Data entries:
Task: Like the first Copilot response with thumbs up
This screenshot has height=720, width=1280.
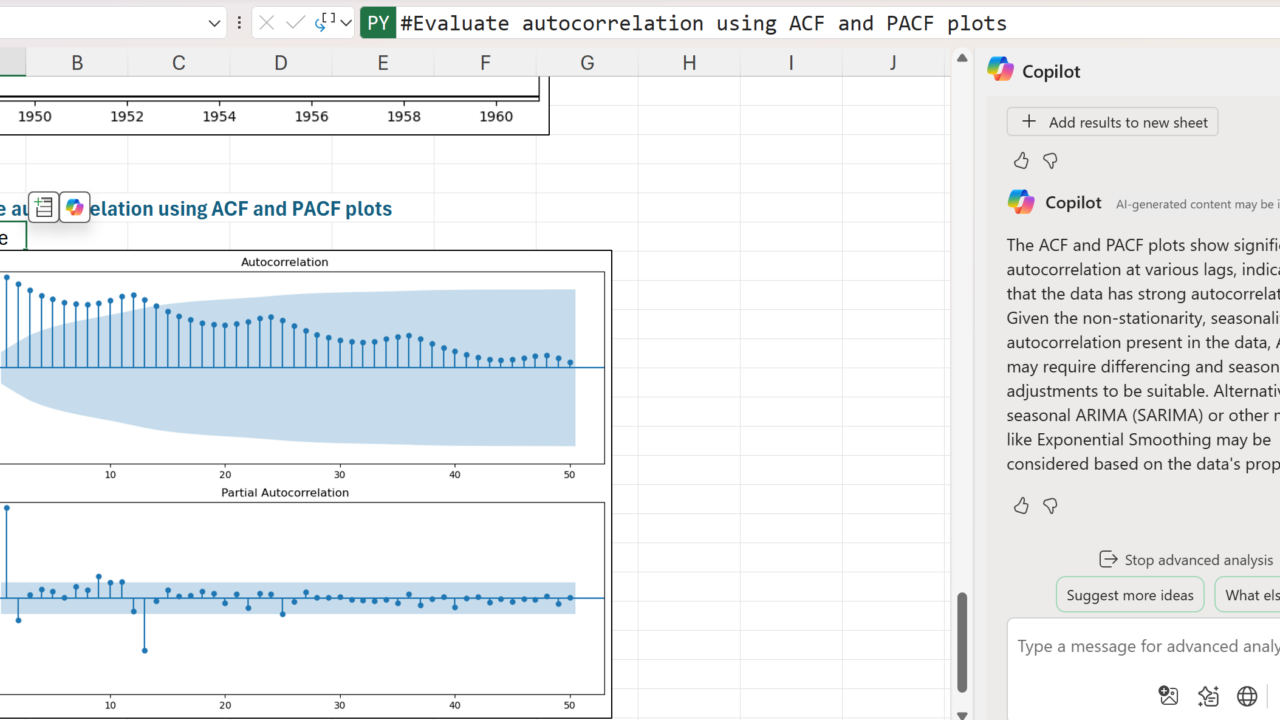Action: click(x=1021, y=160)
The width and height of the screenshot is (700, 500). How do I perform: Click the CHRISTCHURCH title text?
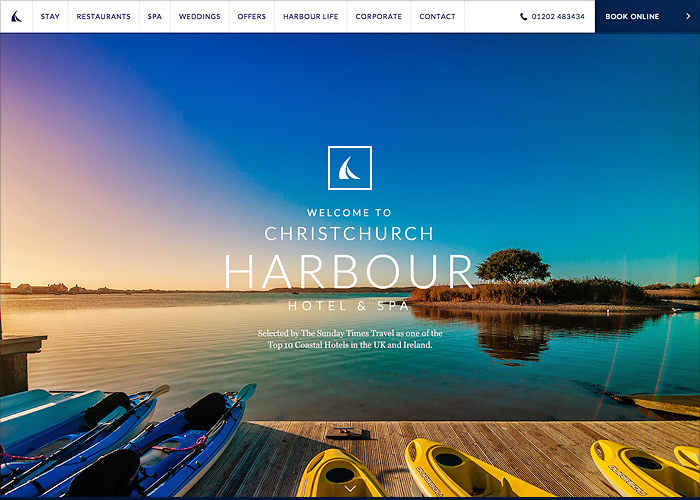349,233
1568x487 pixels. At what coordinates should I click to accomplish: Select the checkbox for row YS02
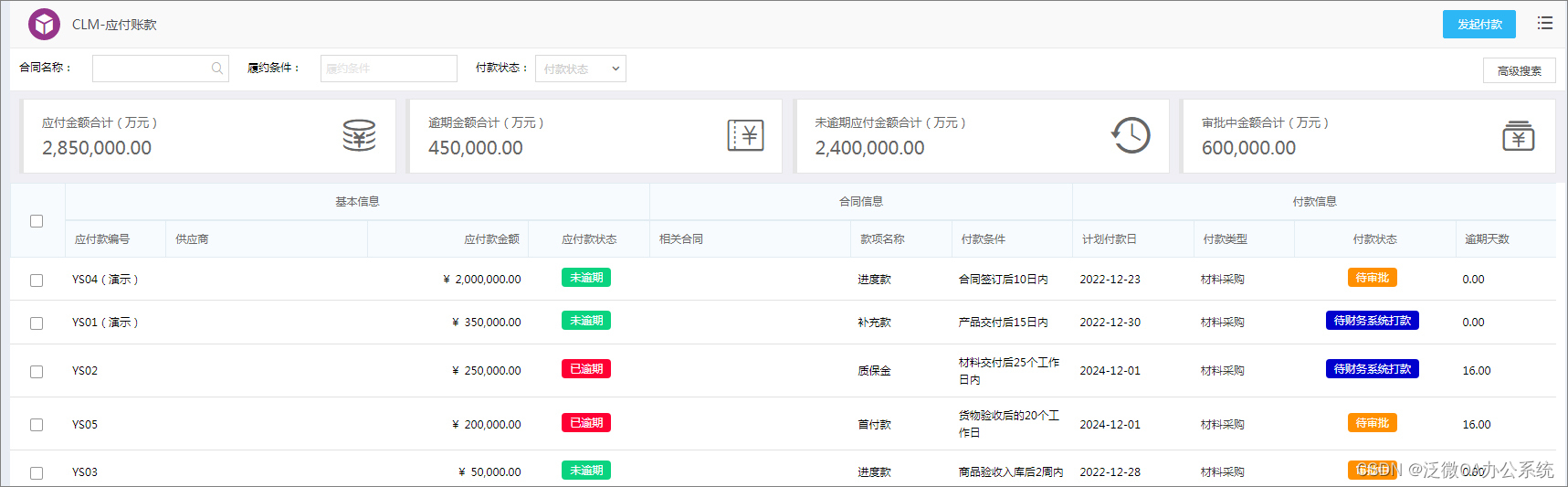pos(37,372)
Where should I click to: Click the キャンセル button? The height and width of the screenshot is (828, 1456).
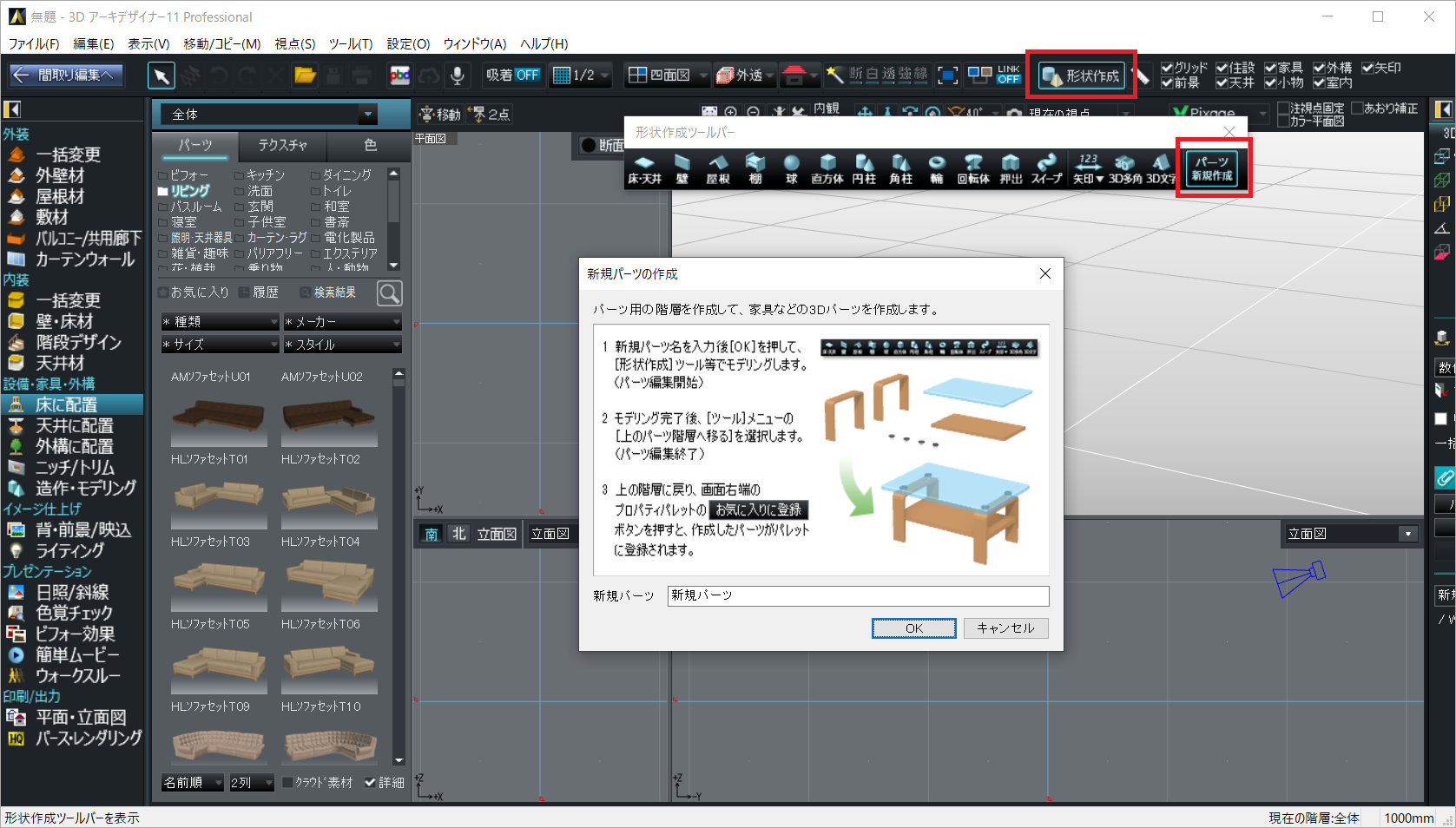pyautogui.click(x=1005, y=628)
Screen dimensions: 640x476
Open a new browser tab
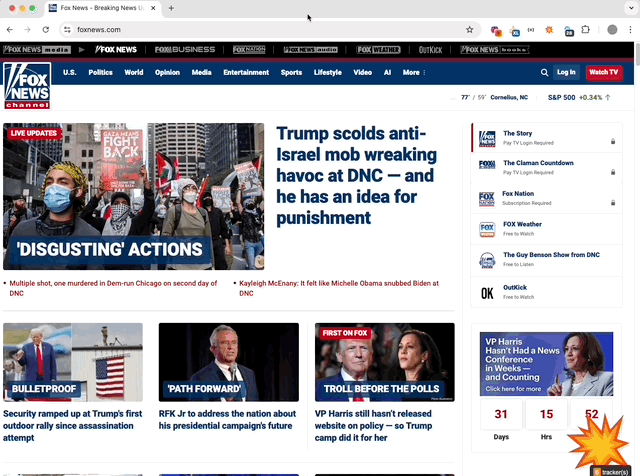pos(171,8)
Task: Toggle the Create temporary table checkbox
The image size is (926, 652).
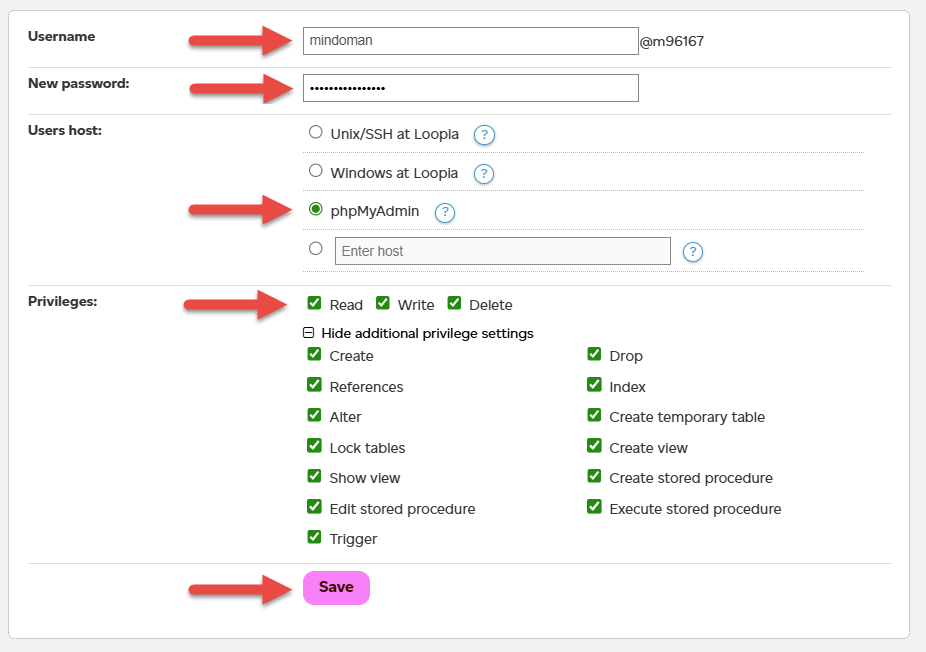Action: click(x=595, y=415)
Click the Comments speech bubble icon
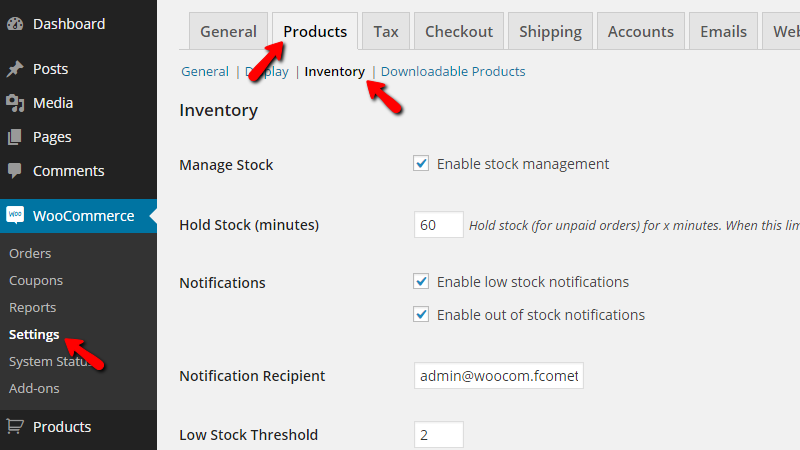The width and height of the screenshot is (800, 450). pyautogui.click(x=15, y=171)
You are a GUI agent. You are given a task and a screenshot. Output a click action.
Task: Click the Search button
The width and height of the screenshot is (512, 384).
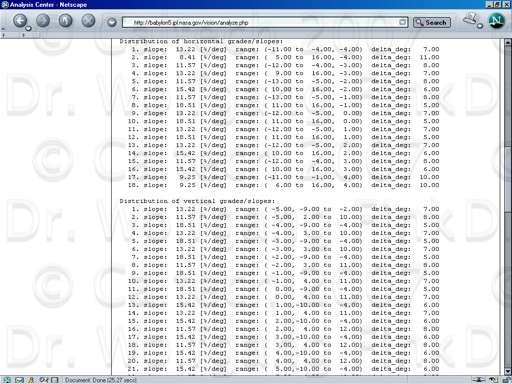point(432,22)
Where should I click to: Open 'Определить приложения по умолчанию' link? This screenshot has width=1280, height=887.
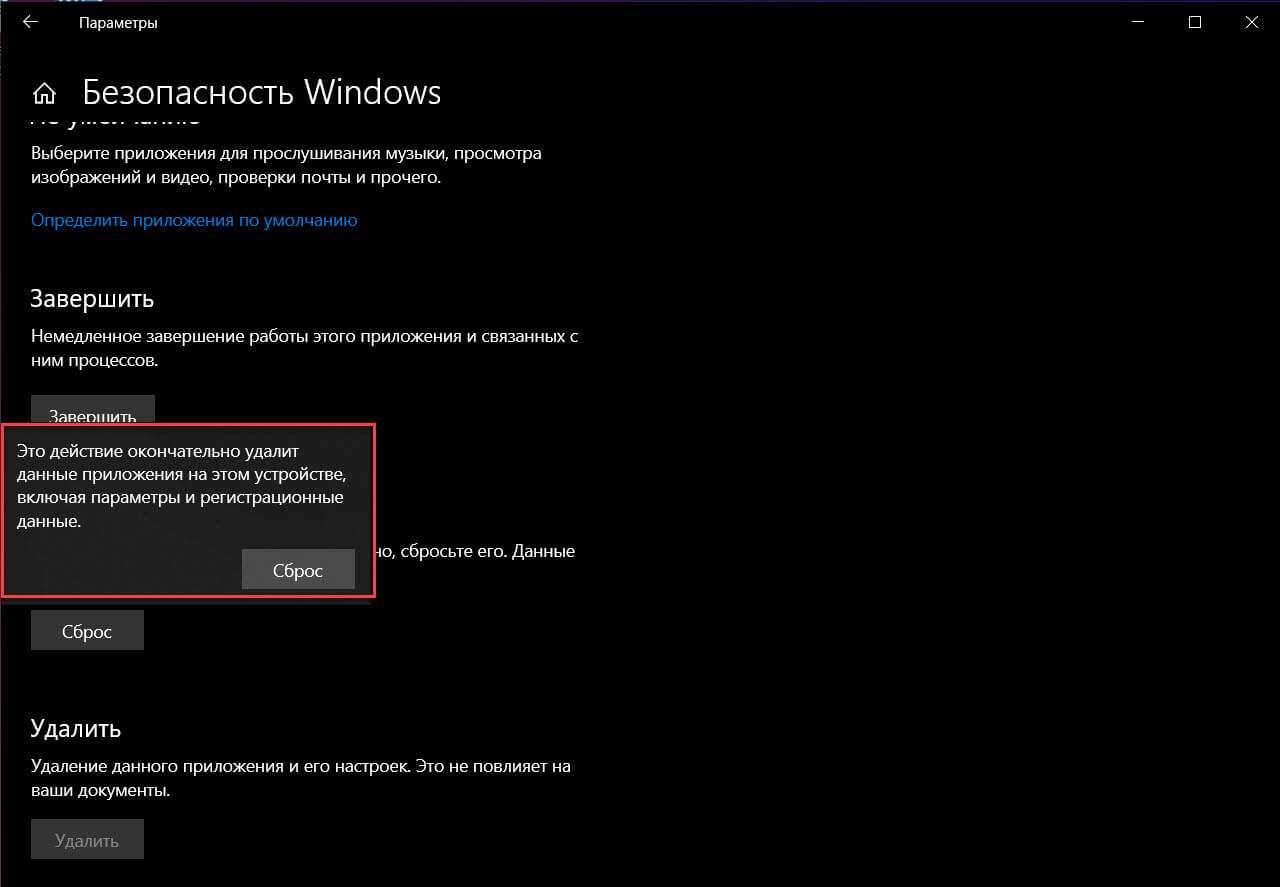(194, 220)
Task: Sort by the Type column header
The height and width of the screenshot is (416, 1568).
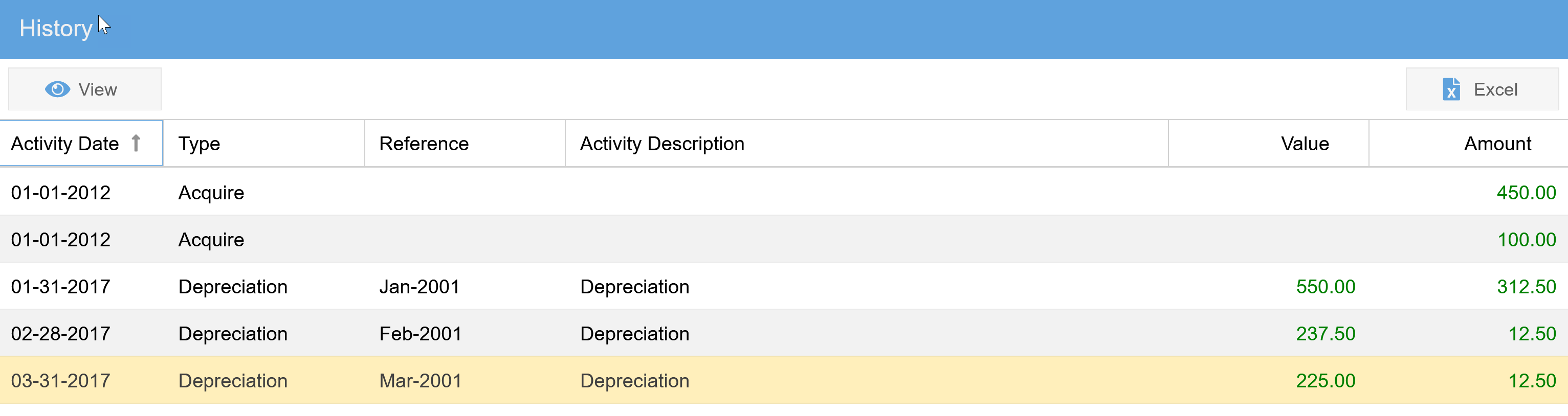Action: [199, 144]
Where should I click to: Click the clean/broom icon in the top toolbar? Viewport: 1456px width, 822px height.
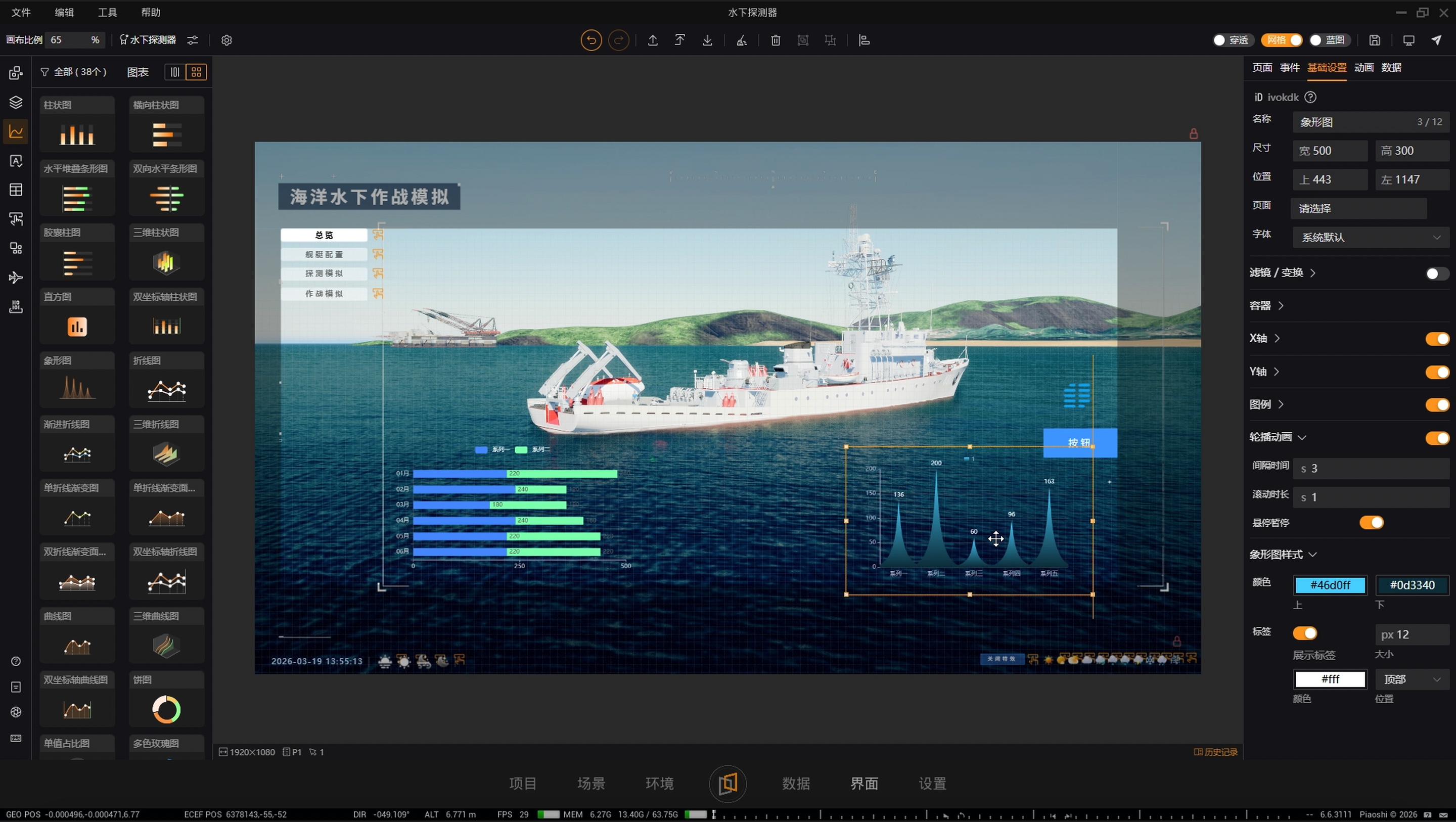(x=741, y=40)
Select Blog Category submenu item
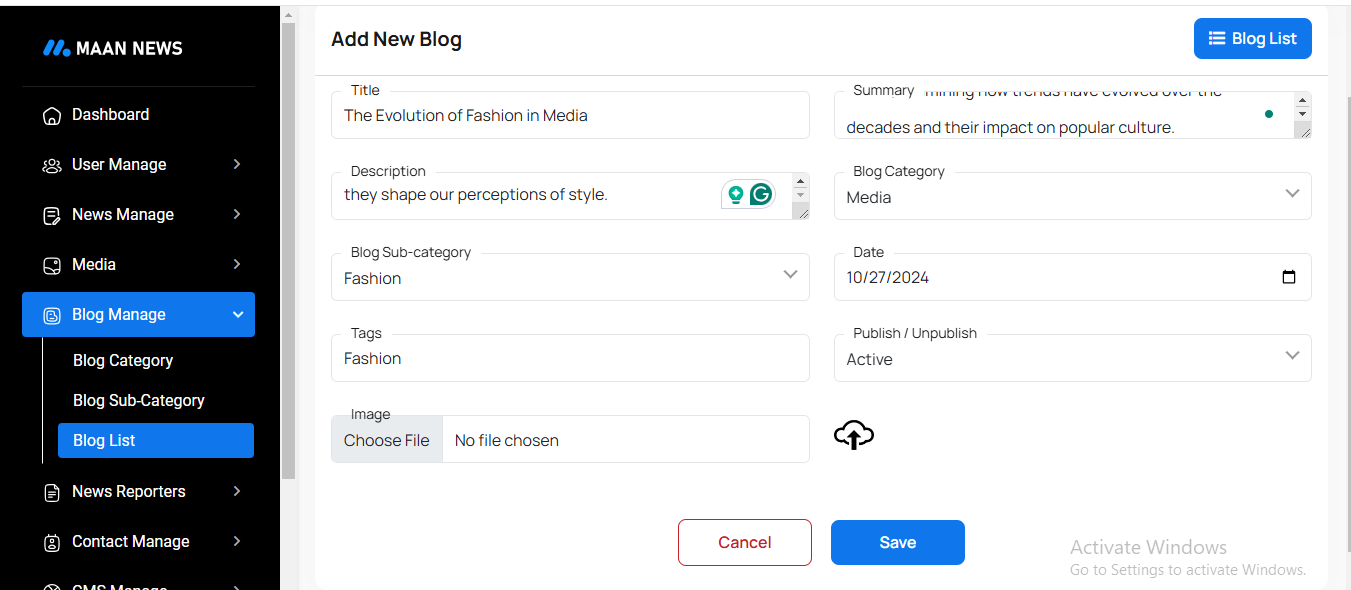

> Work instructions: Retype every line of the data entries above verbatim, omitting the pictures.

> Exercise solution:
Task: Like the first Copilot response with thumbs up
This screenshot has height=720, width=1280.
Action: click(x=1021, y=160)
The width and height of the screenshot is (700, 500). How do I perform: Click the CHRISTCHURCH title text?
349,233
1568x487 pixels. At what coordinates should I click to accomplish: Select the checkbox for row YS02
pos(37,372)
Where should I click to: Click the キャンセル button? The height and width of the screenshot is (828, 1456).
pyautogui.click(x=1005, y=628)
Screen dimensions: 640x476
Open a new browser tab
pos(171,8)
Task: Toggle the Create temporary table checkbox
The image size is (926, 652).
Action: click(x=595, y=415)
Click the Comments speech bubble icon
The width and height of the screenshot is (800, 450). pyautogui.click(x=15, y=171)
You are a GUI agent. You are given a task and a screenshot. Output a click action.
Task: Click the Search button
The width and height of the screenshot is (512, 384).
point(432,22)
Where should I click to: Open 'Определить приложения по умолчанию' link? This screenshot has width=1280, height=887.
(194, 220)
Task: Sort by the Type column header
The height and width of the screenshot is (416, 1568).
Action: [199, 144]
Where should I click to: Click the clean/broom icon in the top toolbar? Viewport: 1456px width, 822px height.
(x=741, y=40)
Select Blog Category submenu item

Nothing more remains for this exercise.